+++ Text block +++
Union-busting retail giant Target is having a tough time: its CEO just resigned, its stock is down, and it faces an existential threat from Amazon. We now bring you one current Target headquarters employee's thoughts on what's wrong with Target.

We received the following email from a current mid-level employee at Target's headquarters in Minnesota. This represents just one person's experience inside the center of the Target bulls-eye. But it does contain some fascinating insights into their workplace culture. We've bolded a few parts that stood out to us. Enjoy.

I started at Target almost 2 years ago, in Sept 2012. Prior to Target, I worked in a technical field and I was job hunting. I had a lot of friends who worked at Target - in the Twin Cities you can't help but know people that work at Target in some capacity. They seemed to enjoy it so when I got a call from them, I jumped at the opportunity to work for them. I went through 3 weeks of interviewing, and then I got an offer. The money was an increase but their vacation time sucked - only 2 weeks! Most big companies give 3 weeks even at the lowest levels...

After your onboarding experience you're expected to still network and have [30-minute "Getting to Know You" meetings] with new people, either those who join your teams, or that you meet through networking through the company. And then once you have a GTKY, you're expected to continue to have 30 min meetings with various people to catch up and share what you've been working on. You're also supposed to have these status meetings with the people on your team, your manager, your manager's manager, your mentor, etc.

Since you're having all these status meetings, you're probably wondering when you should be working. Well you don't have to worry about that because you don't really need to. Target purposely staffs assuming that everyone is working at 50% productivity. In essence they have 2 people doing a job that 1 person could do at another company, because the rest of the time you're in status meetings or volunteer events or FFF events (that's Fast Fun & Friendly, basically an excuse to not be working). You're penalized and viewed as unfriendly and not a team player if you spend too much time in your cube working and not enough time socializing. There have been times when I've taken my laptop and worked from Starbucks because I need to be out of my cube but I also need to get work done. Target also doesn't reward the people who are productive and good at their jobs. The way to move up at Target HQ is to be popular. At other companies you need to at least be popular AND produce good work, but at Target you can be popular and do shitty work or no work and get promoted. The people who keep their heads down and do the work, they get ignored and passed over until they get fed up and then quit. Doing good work won't get you a good raise though, because Target HQ is known for giving shitty raises. You can get an excellent score on your performance review and be rewarded with a 2% raise, and they expect you to be super happy and thankful for it. If you want to make $ at Target, you have to leave and come back, but you won't make it on raises...

The Target culture is very Minnesota - it's very passive aggressive. They expect you to conform to them, to be "Targetized" and drink the Koolaid. If you aren't super bubbly, super social and passive aggressive, you get told that you're a problem. Being direct, wanting to actually get your work done, asking questions and pushing back are all viewed as bad things and you'll be told to tone it down or you'll be pushed out. They also do a really bad job supporting their new hires who moved to the Twin Cities to work at Target. A lot of people quit after a year and move back to wherever they were before because they hate it and they don't have a network of people to support them.
+++
> [Things to do]:
1 – Return the section of the Target piece from "I started at" up to and including "the lowest levels...", copied word for word.
2 – According to the Target piece, why do many people who moved to the Twin Cities to work at Target quit after a year?
+++ Data excerpts +++
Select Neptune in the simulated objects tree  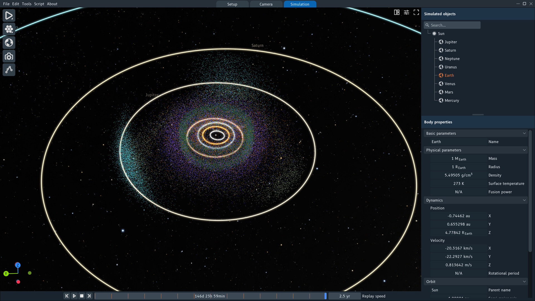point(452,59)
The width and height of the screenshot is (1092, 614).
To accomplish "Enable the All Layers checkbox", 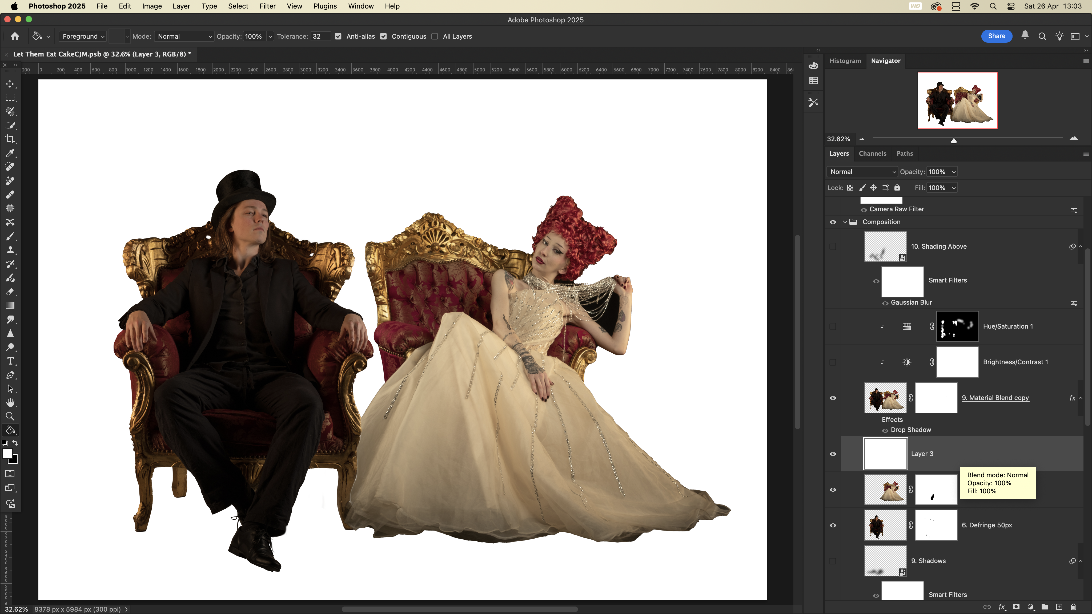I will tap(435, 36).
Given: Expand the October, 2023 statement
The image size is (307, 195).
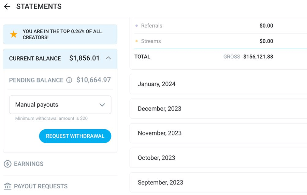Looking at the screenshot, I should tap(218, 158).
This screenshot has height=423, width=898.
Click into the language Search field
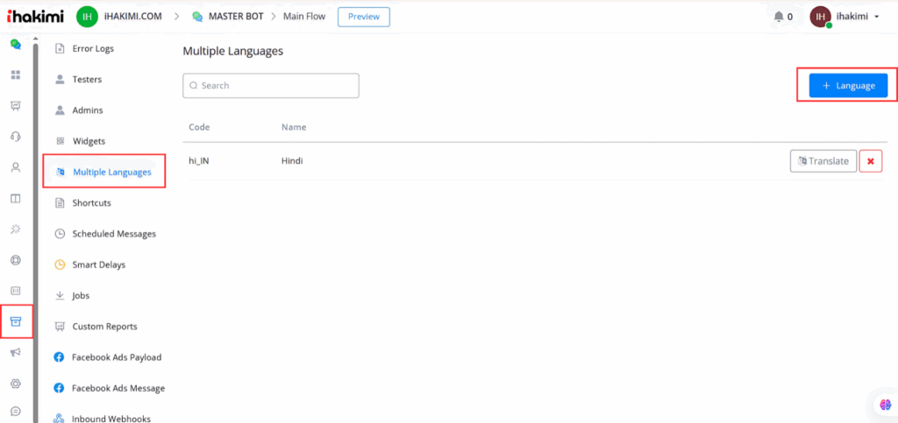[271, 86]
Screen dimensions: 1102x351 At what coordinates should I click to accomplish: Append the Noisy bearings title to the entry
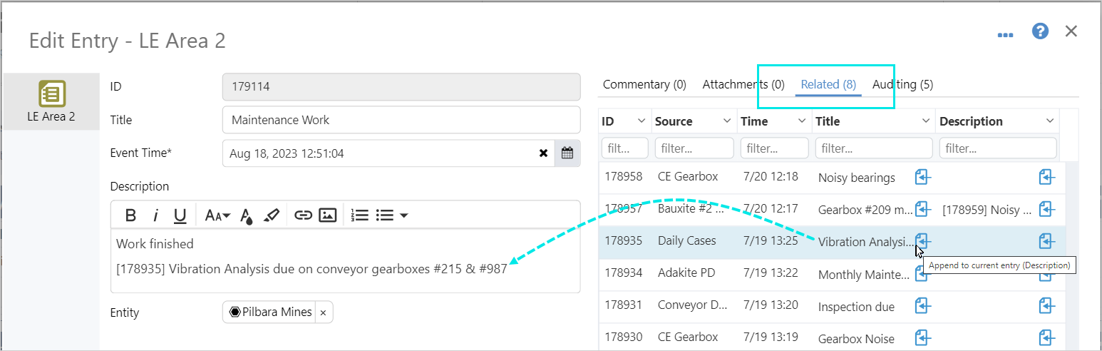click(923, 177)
+++
+++ Data excerpts +++
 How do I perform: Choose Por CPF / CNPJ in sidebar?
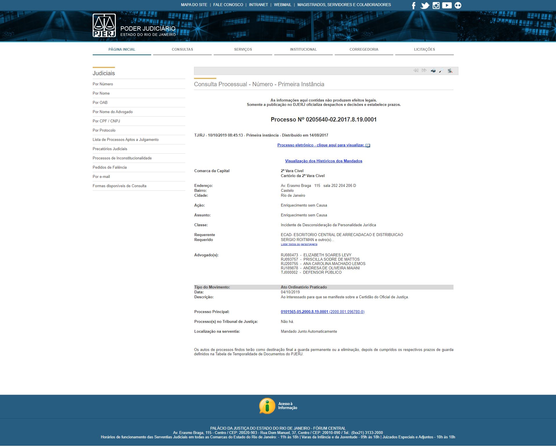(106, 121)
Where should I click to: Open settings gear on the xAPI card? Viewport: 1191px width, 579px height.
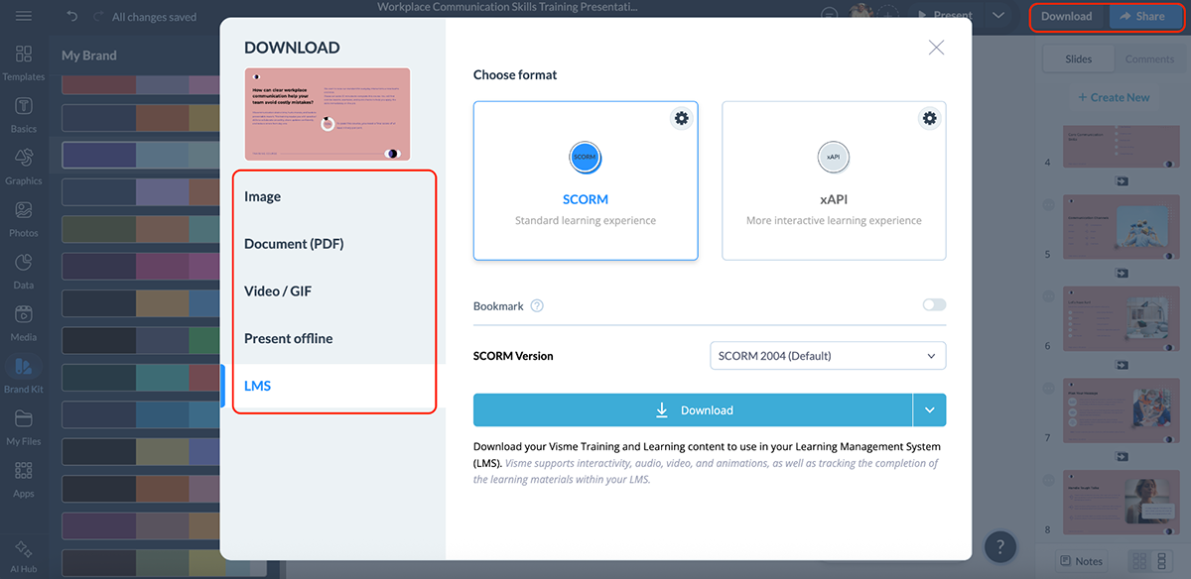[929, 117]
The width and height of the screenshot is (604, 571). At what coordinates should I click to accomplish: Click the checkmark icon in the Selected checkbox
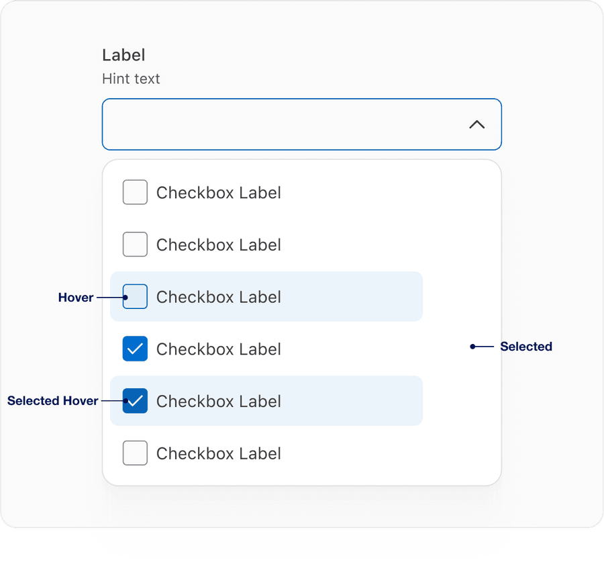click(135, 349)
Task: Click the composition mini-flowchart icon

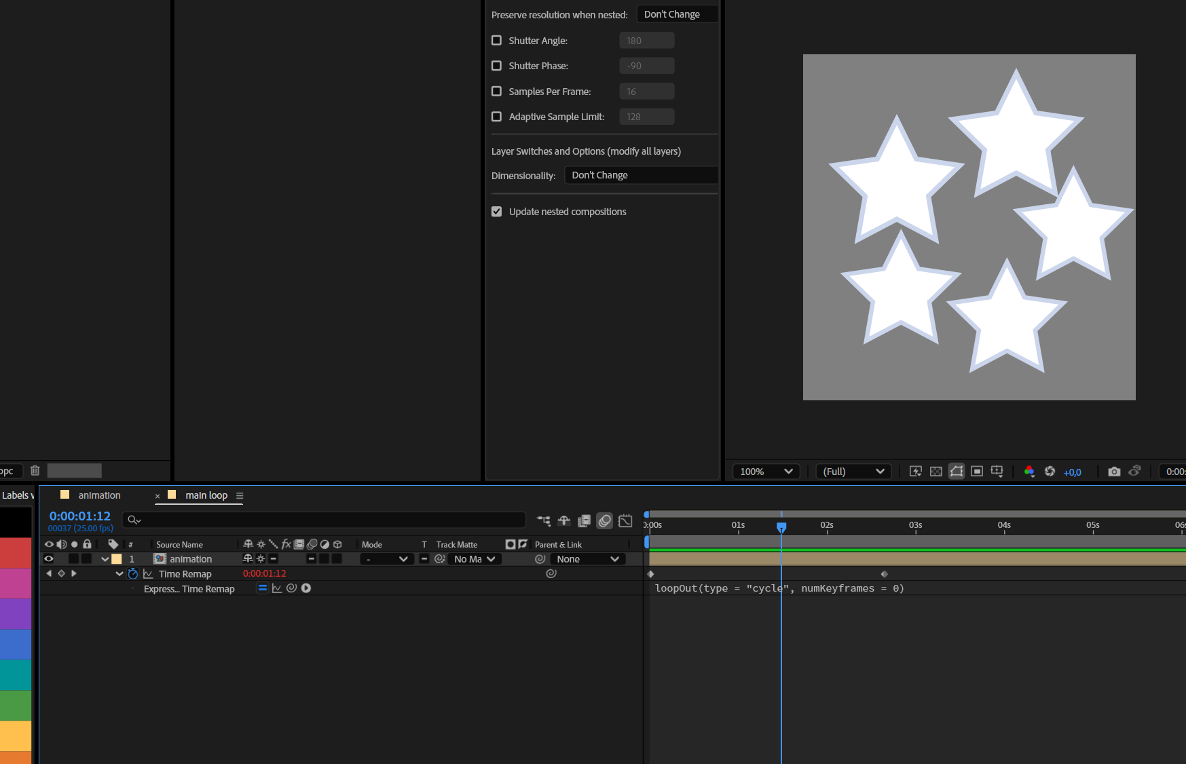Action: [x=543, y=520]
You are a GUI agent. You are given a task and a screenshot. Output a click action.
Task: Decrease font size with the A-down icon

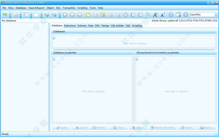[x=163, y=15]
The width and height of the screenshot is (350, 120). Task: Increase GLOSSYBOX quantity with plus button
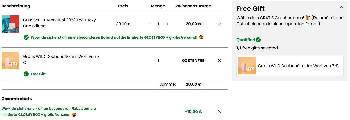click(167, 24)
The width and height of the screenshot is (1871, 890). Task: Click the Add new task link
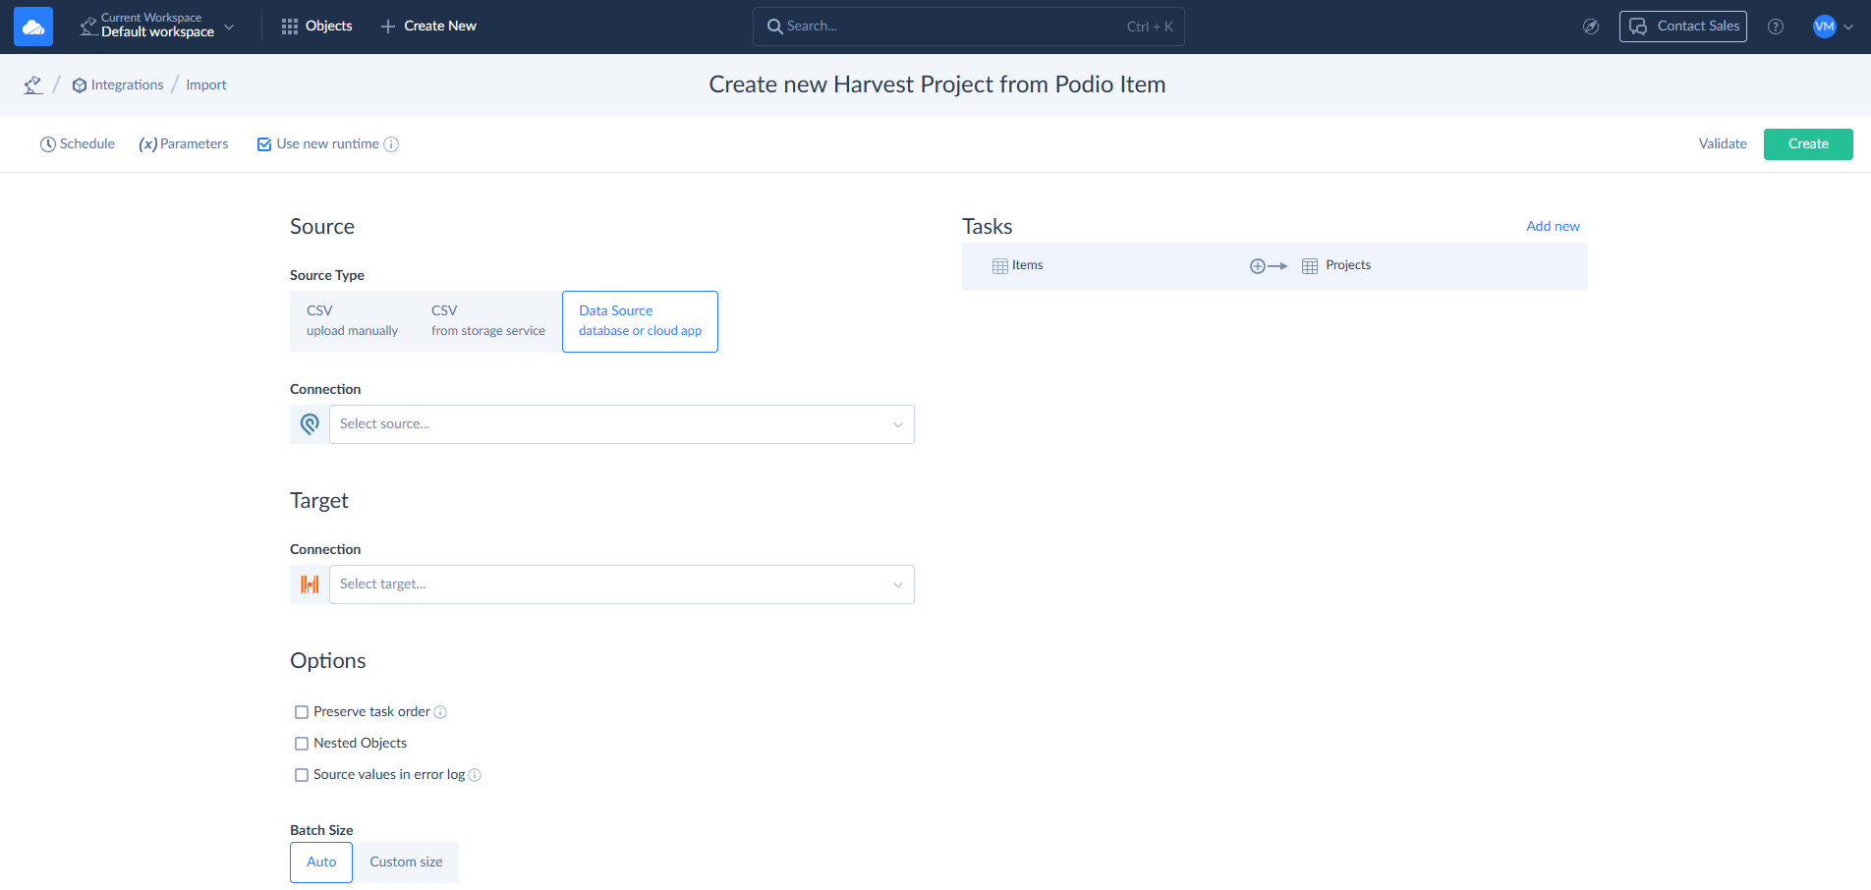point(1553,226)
+++
> [Expected answers]:
1 –
I started at Target almost 2 years ago, in Sept 2012. Prior to Target, I worked in a technical field and I was job hunting. I had a lot of friends who worked at Target - in the Twin Cities you can't help but know people that work at Target in some capacity. They seemed to enjoy it so when I got a call from them, I jumped at the opportunity to work for them. I went through 3 weeks of interviewing, and then I got an offer. The money was an increase but their vacation time sucked - only 2 weeks! Most big companies give 3 weeks even at the lowest levels...

2 – They hate it there and have no network of people to support them. The piece links this to Target doing a really bad job of supporting new hires who relocated. Many of them move back to wherever they lived before.